This debate gives me the opportunity to place on record my support, and that of the Conservative party and the Government, for landlord farmers, whether they are human or corporate, for tenant farmers and for all those who live and work in the countryside and who have concern for its wildlife. In my part of Leicestershire, over the centuries, they have made the countryside the green and pleasant land that it is today. Their daily lives and work are less and less understood by the majority of the urban population.

I have not spoken tonight about the A427 and for that you will be grateful, Mr. Deputy Speaker. What I have done is to express my whole-hearted support for the Bill. I have expressed one or two reservations about the enthusiasm felt by many inside and outside the House about the numbers of new tenants, and the amount of new tenanted land, that will come on stream. None the less, this is a good Bill. It deserves a fair wind and I am sorry that the Labour party appears to have taken such a churlish attitude towards it. 7.13 pm

Mr. Colin Pickthall (Lancashire, West): I noted with pleasure the speech of the hon. Member for Weston-super-Mare (Sir J. Wiggin). He always addresses arguments in the manner of a snow plough, brushing everything aside and ploughing straight down the middle. Some weeks ago, as a member of the Select Committee on Agriculture, of which he is the distinguished Chair, I asked him whether it would be a good idea for the Committee to investigate the issue before us this evening. His reply--I am sure that he will not mind my referring to this--was, "There is absolutely no point in discussing the subject because you lot will support the tenants and us lot will support the landowners. We will end up producing two reports and then we will be exactly where we were at the start." There was some sense in that and the conversation ceased at that point.

Record list –
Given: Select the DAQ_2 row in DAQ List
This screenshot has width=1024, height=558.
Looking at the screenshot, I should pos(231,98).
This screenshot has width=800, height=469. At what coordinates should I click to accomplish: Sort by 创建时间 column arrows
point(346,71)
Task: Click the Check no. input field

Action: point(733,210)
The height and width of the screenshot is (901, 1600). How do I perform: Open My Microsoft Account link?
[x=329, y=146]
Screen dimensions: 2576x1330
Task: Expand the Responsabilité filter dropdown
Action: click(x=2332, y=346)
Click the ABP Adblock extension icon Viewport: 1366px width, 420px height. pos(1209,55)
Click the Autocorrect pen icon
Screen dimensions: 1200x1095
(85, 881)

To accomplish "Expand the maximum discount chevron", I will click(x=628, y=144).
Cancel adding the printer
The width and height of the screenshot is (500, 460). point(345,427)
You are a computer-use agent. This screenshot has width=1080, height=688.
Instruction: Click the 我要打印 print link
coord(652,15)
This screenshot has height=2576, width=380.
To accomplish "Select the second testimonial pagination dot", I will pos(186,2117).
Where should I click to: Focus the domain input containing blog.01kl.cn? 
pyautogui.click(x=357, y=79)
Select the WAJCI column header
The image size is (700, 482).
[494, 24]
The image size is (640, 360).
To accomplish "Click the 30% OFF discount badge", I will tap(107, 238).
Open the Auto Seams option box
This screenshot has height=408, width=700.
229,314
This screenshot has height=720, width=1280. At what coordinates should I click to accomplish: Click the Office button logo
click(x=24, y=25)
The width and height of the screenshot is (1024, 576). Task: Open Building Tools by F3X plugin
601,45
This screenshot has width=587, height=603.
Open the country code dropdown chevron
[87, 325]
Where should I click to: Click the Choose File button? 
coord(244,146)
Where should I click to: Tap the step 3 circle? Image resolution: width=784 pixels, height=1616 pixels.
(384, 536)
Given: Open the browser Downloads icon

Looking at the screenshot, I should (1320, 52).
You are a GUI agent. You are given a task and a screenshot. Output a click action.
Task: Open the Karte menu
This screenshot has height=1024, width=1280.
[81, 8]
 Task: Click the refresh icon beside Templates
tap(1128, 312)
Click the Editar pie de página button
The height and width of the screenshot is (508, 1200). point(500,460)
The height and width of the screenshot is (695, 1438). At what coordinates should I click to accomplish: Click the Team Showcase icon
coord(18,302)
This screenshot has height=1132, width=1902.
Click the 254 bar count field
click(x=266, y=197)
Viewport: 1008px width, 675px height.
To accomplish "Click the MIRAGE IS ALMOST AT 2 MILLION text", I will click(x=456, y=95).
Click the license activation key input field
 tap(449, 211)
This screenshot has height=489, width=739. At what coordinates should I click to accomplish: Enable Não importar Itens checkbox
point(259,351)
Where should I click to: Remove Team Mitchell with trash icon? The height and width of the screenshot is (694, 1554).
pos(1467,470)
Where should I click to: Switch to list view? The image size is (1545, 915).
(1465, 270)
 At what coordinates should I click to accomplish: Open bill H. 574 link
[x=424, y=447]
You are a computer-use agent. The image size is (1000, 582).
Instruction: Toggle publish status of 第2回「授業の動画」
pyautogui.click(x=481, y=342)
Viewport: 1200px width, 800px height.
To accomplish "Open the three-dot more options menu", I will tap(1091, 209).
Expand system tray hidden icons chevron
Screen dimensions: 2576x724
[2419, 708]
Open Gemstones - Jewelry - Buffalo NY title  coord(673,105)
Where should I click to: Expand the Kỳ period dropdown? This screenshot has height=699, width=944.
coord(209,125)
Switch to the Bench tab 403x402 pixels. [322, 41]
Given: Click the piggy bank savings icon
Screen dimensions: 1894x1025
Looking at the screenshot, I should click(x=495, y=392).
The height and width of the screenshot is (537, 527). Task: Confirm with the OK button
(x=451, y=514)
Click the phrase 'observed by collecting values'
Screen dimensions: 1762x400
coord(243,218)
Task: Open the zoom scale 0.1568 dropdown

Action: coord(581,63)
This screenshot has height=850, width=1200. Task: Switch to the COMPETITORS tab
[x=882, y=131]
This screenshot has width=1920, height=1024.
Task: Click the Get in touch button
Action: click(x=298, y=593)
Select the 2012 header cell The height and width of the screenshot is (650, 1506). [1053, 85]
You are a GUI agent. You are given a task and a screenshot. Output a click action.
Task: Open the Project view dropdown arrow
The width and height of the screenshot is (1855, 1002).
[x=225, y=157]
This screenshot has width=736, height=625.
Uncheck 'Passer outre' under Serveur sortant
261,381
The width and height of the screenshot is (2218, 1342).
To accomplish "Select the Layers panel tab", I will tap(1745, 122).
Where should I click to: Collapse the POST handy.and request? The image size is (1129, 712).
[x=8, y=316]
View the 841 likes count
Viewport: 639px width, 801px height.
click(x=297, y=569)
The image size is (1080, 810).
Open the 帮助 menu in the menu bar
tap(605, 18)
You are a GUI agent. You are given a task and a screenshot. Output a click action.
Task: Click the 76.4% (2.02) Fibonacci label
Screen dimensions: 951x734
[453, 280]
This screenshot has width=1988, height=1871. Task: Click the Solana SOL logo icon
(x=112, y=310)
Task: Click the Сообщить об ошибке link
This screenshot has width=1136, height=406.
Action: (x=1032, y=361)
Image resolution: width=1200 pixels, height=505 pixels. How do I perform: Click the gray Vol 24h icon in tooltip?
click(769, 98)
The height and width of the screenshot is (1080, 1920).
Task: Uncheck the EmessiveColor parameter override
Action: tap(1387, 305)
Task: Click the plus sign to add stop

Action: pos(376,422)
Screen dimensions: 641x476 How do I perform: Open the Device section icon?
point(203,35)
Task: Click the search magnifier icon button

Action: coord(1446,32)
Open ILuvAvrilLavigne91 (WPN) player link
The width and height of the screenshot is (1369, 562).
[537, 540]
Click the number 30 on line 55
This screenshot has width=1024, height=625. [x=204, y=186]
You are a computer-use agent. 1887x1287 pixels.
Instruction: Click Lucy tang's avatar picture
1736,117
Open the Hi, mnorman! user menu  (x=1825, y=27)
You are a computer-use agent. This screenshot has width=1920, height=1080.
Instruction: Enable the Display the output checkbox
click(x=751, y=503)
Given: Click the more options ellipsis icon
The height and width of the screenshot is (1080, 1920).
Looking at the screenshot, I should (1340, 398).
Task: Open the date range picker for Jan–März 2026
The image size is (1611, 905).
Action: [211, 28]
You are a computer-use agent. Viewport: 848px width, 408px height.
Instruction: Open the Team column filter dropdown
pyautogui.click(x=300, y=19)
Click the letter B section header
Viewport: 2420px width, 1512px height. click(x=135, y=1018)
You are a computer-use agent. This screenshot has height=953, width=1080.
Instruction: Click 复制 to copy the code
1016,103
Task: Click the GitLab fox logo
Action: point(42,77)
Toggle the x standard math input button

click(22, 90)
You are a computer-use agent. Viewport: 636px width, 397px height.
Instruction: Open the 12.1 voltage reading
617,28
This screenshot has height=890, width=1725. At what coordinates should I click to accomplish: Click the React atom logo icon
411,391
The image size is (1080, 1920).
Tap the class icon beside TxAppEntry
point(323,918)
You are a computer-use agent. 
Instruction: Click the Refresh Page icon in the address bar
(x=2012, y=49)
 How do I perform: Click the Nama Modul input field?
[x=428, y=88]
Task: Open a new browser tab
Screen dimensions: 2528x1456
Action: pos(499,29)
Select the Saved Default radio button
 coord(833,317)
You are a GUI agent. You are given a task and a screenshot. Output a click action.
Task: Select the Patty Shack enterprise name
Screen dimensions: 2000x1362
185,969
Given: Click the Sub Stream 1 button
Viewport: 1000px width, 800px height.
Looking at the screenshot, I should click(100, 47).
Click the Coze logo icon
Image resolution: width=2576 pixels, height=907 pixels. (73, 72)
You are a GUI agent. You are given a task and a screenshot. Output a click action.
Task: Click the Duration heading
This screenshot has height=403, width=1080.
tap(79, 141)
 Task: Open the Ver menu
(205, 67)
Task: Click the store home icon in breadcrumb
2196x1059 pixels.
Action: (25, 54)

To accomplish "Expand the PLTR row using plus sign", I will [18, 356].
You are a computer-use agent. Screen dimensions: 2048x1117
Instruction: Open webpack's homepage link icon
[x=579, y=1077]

Stated problem 1 –
Answer the following from the debate text:
(a) In which county is the first speaker's part of the countryside?
(b) Which road does the first speaker say he has not spoken about tonight?
(c) Which constituency does Mr. Colin Pickthall represent?
Stated problem 2 –
Swap "Leicestershire" for "Rutland" in the debate text, and write out the passage from "This debate gives" to "the urban population." with that change.
Stated problem 3 –
Carry on the debate text on the tenancy Bill from the point where it stops.
The records come from a separate source and are unrelated to the debate text.

Written answer 1 –
(a) Leicestershire
(b) The A427
(c) Lancashire, West

Written answer 2 –
This debate gives me the opportunity to place on record my support, and that of the Conservative party and the Government, for landlord farmers, whether they are human or corporate, for tenant farmers and for all those who live and work in the countryside and who have concern for its wildlife. In my part of Rutland, over the centuries, they have made the countryside the green and pleasant land that it is today. Their daily lives and work are less and less understood by the majority of the urban population.

Written answer 3 –
There is, however, an area between complete deregulation, which is what the Government are about, and the status quo, which the Government want to get rid of. There is still a great deal of scope for reasonable discussion and there may be solutions less disturbing than those that currently worry many tenants and many Labour Members. That area was well covered by the hon. Member for Meirionnydd Nant Conwy (Mr. Llwyd) who made an intelligent and weighty speech full of interesting points that the Committee will want to consider. The hon. Member for Weston-super-Mare also mentioned, as have several other Conservative Members, that the Bill is supported across the industry. That is not quite so. The hon. Member for North Cornwall (Mr. Tyler) mentioned his extensive visits around the country.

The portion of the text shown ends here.